In an era where we must handle more data, and where the rate of increase in data is itself increasing, we have to face the limitations of human interpretation. Where we might have once assumed that a person could look at and usefully interpret all the data that might be relevant this is increasingly impractical. Big data volume has two main implications for Decision Management Systems.
First it makes the case for automating decisions stronger. Computers are generally much better at looking at lots of data and at doing so quickly enough to be useful. They can be set up to balance recency versus long term trends and avoid many of the data interpretation problems that beset human decision-makers. As data volumes accelerate into the stratosphere, Decision Management Systems are your allies in making sense of all this data.
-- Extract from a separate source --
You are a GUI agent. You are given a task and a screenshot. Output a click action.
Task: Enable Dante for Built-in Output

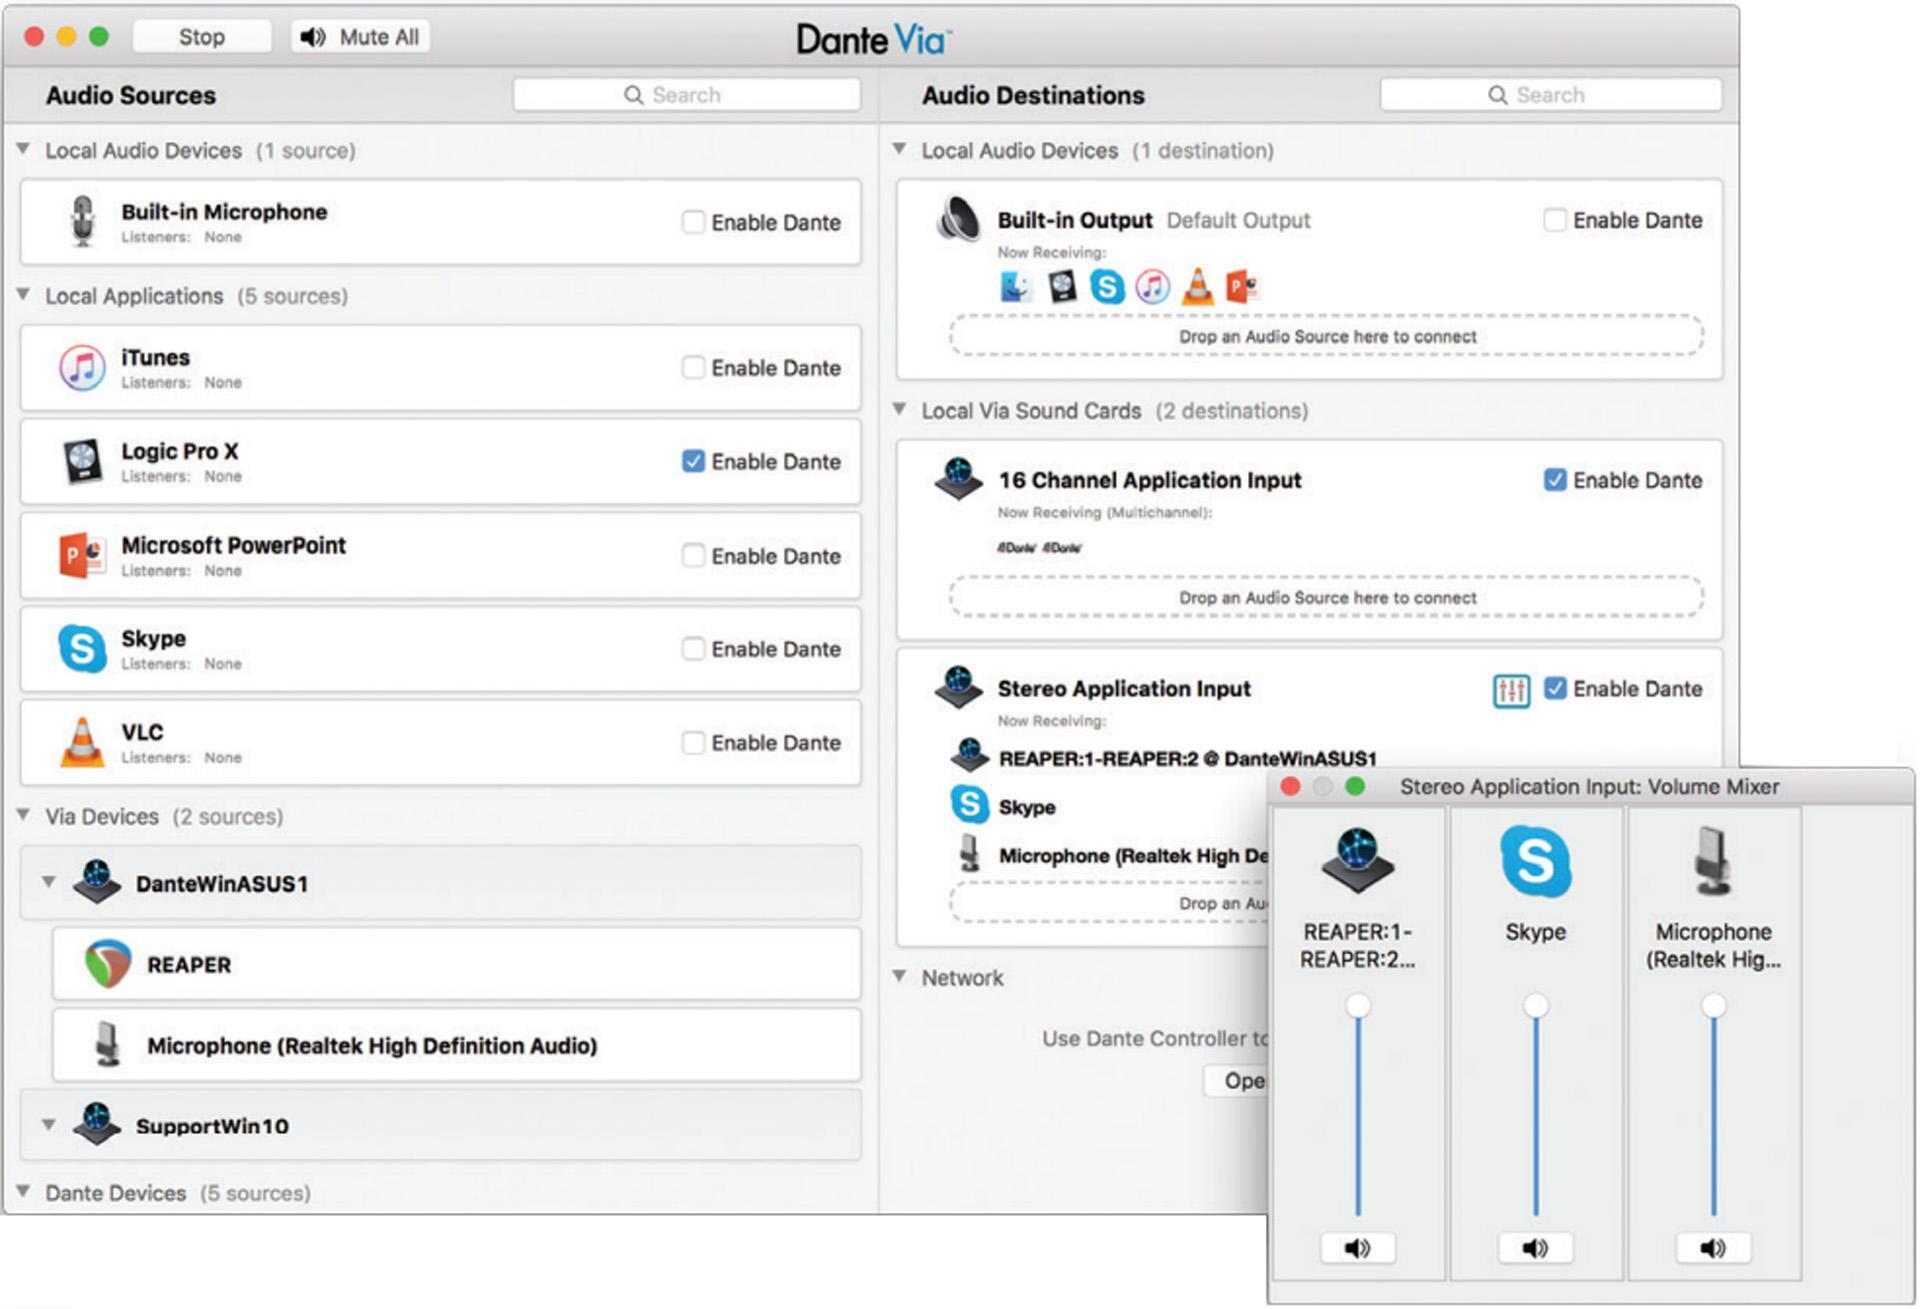tap(1555, 220)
Second it makes the case for industrializing analytics stronger. The basic premise is that as there is more data so you need more analytic models and you need those models to be built more efficiently. This means applying more automation and more technology in the process of building the models themselves. This could be through machine learning, through fully automated modeling capabilities or through automation added to tools for data scientists. It also means applying the latest in in-memory and in-database technologies to decrease the time all this modeling takes. The days when an individual modeler could hand craft a complete model, sampling data carefully and doing every step by hand are gone.
Big Data involves adding more types of data, from more sources inside and outside of the organization, to your analytic toolkit. Social, mobile, local and cloud data sources are exploding and organization must find ways to take advantage of these before their competitors do. This means that the old approach of pulling together all your data into a “360 degree view” simply won’t work any more. You will never get caught up as there is ALWAYS going to be another potentially useful data source. Instead first model the decisions that impact your business and focus on integrating and delivering the data sources you need for a given decision.
Variety also has two particular implications for Decision Management Systems. First it means you have to broaden your definition of data infrastructure. Many (most) Decision Management Systems rely on an operational datastore that is relational and use analytic models built entirely from structured data. With the explosion of new data sources, often unstructured or semi-structured formats, this is not going to work anymore. Your analytic team is going to need to be able to access data stored in a variety of formats (stored on Hadoop for instance) and your operational systems may need to consume less structured records and make decisions against them (what to do with this sensor record, for instance). Same problems (how to build analytics, how to make decisions) but lots of new data sources to deal with.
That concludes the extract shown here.